2週間で動き出した部署が教えてくれた、権限委譲のリアル
こんばんは!
今日は最近なんか上手く行きすぎて怖いと思ったテーマについて書いていきたいと思います。
このテーマにちょっと近しいかな
権限委譲って、信頼の手渡しだと思う。
最近、まったく関わったことのない部署の改善活動に入らせてもらった。
その部署の業務内容、正直言ってゼロからのスタート。知識は皆無。
でも、外から見て「なんでここ、ずっとこのままなんだろう」と思っていた部分が、2週間足らずで少しずつ動き始めた。

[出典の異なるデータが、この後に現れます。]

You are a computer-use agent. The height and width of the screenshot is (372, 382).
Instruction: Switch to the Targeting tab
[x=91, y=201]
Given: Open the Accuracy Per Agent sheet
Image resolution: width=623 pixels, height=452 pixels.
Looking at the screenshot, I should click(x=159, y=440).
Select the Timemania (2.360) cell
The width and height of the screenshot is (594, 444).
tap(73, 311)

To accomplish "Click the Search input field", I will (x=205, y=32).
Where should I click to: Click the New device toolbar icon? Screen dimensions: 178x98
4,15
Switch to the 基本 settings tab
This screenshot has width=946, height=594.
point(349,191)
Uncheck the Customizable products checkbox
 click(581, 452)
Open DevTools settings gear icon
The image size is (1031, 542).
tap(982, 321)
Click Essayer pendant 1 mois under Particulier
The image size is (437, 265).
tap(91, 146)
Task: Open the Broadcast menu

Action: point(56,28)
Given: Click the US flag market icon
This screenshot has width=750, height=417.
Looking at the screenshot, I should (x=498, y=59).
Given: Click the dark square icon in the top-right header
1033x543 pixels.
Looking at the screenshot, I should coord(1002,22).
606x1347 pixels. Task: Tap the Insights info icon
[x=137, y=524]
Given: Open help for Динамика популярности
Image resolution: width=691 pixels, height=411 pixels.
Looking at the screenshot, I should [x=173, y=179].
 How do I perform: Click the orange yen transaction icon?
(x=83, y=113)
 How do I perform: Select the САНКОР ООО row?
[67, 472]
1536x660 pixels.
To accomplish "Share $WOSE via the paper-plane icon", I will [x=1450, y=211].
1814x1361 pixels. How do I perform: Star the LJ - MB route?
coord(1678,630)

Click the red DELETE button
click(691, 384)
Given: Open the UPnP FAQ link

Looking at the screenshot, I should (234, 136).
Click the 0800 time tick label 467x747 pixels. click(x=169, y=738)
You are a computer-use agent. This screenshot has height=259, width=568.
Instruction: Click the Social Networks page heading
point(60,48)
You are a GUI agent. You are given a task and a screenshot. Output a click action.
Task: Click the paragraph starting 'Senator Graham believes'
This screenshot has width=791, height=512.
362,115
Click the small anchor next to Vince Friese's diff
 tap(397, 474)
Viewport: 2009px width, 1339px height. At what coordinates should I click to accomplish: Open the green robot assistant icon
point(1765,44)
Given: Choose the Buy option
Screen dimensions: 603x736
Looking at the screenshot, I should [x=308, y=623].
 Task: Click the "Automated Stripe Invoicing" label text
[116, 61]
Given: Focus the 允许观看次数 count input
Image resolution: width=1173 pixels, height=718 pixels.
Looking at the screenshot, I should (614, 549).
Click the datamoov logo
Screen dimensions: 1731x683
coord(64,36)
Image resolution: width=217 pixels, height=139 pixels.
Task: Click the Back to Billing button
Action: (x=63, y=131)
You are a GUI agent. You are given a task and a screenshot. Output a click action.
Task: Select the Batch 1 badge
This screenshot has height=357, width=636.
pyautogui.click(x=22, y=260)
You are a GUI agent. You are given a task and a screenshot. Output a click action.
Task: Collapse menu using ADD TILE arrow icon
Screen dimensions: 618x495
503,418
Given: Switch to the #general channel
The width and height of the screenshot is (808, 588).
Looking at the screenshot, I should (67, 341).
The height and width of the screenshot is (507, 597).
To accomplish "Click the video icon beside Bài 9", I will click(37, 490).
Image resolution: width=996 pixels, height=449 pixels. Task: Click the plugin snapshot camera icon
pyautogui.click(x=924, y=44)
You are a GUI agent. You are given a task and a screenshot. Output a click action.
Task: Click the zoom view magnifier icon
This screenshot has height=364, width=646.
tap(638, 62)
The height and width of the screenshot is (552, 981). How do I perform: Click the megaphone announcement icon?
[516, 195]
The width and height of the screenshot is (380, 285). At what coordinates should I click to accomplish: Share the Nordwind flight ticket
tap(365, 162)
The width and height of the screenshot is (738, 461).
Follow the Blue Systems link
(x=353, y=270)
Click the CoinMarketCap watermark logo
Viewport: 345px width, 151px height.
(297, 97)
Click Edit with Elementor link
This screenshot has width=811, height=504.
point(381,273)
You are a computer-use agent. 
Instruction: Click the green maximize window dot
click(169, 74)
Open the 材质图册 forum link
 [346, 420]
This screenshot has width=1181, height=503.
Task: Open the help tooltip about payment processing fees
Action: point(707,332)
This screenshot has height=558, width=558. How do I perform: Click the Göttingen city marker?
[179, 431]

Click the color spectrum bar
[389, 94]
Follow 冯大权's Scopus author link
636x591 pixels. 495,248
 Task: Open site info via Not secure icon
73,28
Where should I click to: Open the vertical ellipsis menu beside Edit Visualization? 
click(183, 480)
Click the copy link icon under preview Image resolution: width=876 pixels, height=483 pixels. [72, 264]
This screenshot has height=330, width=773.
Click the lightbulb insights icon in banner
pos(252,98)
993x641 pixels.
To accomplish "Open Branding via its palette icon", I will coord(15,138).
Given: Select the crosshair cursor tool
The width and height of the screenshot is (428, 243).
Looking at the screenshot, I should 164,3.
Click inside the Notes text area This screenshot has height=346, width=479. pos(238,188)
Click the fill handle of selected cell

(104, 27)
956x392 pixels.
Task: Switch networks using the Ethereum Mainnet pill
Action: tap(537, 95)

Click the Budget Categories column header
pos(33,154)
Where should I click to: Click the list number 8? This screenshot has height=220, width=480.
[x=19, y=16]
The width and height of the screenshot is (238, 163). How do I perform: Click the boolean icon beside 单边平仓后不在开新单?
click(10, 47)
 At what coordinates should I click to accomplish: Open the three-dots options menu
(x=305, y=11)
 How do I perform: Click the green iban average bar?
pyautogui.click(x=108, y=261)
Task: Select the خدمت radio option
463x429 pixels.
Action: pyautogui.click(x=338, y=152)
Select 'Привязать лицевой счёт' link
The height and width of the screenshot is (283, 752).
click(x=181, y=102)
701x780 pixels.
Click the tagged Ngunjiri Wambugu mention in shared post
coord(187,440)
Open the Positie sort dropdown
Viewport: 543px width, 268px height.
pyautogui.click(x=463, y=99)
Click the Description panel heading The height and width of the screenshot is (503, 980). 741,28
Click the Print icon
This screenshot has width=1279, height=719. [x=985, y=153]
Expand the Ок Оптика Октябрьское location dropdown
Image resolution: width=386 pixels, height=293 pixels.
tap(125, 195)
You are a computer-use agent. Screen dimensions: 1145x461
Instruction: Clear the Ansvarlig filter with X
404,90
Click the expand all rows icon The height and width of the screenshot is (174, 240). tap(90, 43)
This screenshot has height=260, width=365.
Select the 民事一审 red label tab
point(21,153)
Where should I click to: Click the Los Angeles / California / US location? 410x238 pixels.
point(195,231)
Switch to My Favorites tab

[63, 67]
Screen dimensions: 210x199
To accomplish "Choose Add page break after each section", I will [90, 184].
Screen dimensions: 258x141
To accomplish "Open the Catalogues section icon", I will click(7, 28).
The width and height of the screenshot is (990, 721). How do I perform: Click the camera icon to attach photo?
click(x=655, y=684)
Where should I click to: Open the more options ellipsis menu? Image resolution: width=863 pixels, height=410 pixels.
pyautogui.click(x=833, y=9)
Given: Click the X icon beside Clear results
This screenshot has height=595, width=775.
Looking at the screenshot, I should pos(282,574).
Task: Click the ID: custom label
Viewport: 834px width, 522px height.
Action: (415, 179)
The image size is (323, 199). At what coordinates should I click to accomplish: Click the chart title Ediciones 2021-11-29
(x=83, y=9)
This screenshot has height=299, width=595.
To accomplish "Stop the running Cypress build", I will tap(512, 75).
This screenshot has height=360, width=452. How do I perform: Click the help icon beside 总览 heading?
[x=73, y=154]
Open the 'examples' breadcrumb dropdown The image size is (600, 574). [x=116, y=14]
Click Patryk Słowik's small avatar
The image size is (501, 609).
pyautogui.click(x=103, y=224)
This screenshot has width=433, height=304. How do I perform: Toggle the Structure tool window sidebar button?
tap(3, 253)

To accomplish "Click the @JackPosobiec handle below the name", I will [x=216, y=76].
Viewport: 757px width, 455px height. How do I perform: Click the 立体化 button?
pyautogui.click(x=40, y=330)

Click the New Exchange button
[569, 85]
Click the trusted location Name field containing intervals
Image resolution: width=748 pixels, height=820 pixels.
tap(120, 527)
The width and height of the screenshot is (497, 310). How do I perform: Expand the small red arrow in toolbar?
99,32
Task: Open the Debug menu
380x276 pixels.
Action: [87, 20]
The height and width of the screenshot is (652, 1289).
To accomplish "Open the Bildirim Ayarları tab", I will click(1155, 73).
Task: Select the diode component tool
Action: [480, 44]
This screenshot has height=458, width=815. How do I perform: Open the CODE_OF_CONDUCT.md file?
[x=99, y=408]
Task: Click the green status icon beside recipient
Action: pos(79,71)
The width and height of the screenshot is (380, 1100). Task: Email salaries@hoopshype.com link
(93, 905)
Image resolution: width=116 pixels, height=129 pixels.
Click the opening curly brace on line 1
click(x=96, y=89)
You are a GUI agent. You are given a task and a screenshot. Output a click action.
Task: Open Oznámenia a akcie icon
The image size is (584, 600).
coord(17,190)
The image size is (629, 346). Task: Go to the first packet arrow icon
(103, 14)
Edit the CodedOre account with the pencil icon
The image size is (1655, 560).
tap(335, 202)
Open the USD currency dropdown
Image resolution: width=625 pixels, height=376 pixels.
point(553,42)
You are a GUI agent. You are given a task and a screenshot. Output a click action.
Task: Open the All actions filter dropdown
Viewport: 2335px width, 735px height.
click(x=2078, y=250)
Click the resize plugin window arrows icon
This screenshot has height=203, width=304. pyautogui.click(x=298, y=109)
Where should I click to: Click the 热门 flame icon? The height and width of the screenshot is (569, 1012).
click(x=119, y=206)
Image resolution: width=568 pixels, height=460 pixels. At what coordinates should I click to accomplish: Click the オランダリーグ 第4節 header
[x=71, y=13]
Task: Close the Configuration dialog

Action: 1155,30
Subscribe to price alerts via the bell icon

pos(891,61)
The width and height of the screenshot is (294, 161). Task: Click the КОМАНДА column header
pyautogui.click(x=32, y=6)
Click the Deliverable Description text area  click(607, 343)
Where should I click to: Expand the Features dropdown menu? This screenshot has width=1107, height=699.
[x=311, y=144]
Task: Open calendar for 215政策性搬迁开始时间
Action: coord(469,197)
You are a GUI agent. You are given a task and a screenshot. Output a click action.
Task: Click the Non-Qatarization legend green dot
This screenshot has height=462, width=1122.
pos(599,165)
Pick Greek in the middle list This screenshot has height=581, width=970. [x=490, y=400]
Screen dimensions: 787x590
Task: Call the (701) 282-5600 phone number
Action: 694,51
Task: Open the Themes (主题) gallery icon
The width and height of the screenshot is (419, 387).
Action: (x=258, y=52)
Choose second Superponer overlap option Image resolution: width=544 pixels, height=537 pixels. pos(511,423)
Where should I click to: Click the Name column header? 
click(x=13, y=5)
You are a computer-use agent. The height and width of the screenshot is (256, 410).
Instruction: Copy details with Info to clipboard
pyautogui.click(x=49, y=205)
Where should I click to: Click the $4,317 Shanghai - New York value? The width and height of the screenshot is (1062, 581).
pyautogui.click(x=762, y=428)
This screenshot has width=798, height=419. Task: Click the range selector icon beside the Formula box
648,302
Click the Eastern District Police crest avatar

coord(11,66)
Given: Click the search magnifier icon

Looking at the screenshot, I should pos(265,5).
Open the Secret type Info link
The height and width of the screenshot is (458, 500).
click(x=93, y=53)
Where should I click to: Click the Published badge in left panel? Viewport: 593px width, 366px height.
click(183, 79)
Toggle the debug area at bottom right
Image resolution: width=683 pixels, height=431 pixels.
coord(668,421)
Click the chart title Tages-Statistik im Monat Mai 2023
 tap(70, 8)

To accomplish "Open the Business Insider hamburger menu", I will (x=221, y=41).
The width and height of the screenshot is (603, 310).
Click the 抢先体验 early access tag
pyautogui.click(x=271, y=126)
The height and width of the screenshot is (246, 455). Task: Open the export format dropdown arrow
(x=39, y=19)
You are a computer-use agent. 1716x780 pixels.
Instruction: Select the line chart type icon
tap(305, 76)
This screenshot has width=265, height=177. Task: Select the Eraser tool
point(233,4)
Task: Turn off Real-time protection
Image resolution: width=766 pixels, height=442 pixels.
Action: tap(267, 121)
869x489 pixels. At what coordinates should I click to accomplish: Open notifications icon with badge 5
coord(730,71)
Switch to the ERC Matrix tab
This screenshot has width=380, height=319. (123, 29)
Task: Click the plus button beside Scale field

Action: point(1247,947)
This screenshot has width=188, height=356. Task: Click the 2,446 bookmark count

もちろん、私一人の力じゃない。けれど、「動き始めた」ことが何よりの変化。
実は、これまでも似たような経験がある。
「数年放置されてた課題が、あっさり解決した」と他部署の人から言われたこともある。
ここで改めて思うのは、「適切な権限委譲って、組織を動かすスイッチになる」ということ。
リスクが低いなら、まずやってみる。
ここでいう「リスクが低い」は、組織や事業への影響が小さいこと。
誰かの感情が傷つくかどうか、ではない。
「やってみてダメならやめればいいよね?」という前提で進めるなら、
最初に“やめる判断基準”を合意しておくことも大事。
境界線をはっきりさせることで、お互いに安心して走れる。
外から来た人だからこそできることもある。
部外者の良さって、しがらみがないところ。
たとえば、「それってルールに書いてありましたっけ?」と
シンプルに聞ける立場にいる。
書いてないなら、ちゃんと明文化すればいいし、
「いや、まぁ、なんとなく…」なら、
チャレンジする自由がまだあるってこと。
責任?
あれば全然、私の名前出してもらって構いません。
「外から来た人なんで」って逃げ道に見えるかもしれないけど、
実は「変化を起こすクッション」でもある。
うまくいった背景には、土壌があった。
今回うまくいったのは、チーム側にも要因があった。
「こうしたい」がすでに見えていた
お互いのコミュニケーションスタイルが合っていた
上司が「任せる」覚悟を持っていた
意思決定が早かった
正直、知見なんてなくてもなんとかなったのは、
「この人たちなら、任せても大丈夫」という安心感があったから。
むしろ、「その視点はなかったから相談したい」と
思ってもらえる状態だった。
権限委譲は、信頼の取引。
気をつけたいのは、信頼貯金がない状態でいきなり権限委譲してしまうこと。
これは悪手。
いくらスキルがあっても、周囲の人が「この人に任せて平気かな…」と
不安に思ってるなら、組織は硬直する。
トップダウンで無理やり通すこともできるけど、
それは一時的な力でしかない。
「不安です」って言える関係が、一番強い。
今回のチームは、不安もちゃんと口に出せる雰囲気があった。
だからこそ、
「ここまではやってみよう」
「うまくいかなかったら、一緒に判断しよう」
といった柔軟な対話ができた。
この判断のプロセスを共有できることが、次の施策の精度を高めてくれる。
上司がボトルネックになり始めたら、権限委譲のサイン。
人はつい、「自分が全部やった方が早い」と思ってしまう。
でも、それが組織の成長を止めてしまうこともある。
もし、自分が意思決定のボトルネックになっていると感じたら、
それはチームを育てるチャンスだと思う。
適切に任せて、対話して、また任せて。
その繰り返しが、強いチームをつくる。
小さな参考文献や補足(エビデンス)
「心理的安全性(Psychological Safety)」という概念は、
Googleのプロジェクトアリストテレスでチームの成功要因として
特に重要とされた要素の一つ。ハーバード・ビジネス・スクールのエイミー・エドモンドソン教授の研究でも、
チームの失敗を共有できる環境が、組織の改善と学習に不可欠とされている。また、マッキンゼーの「The State of Organizations 2023」でも、
権限移譲(empowerment)は、変化対応力の高い組織の共通項として挙げられている。
「任せる」って、ただ手を放すことじゃない。
信頼して、一緒に考えて、一緒に責任を持つこと。
そして、
「あなたなら任せられる」と思ってもらえる状態を、
日々の関係性の中で作っていくことが、
いちばん地味で、でも最も効く変革なんじゃないかと思う。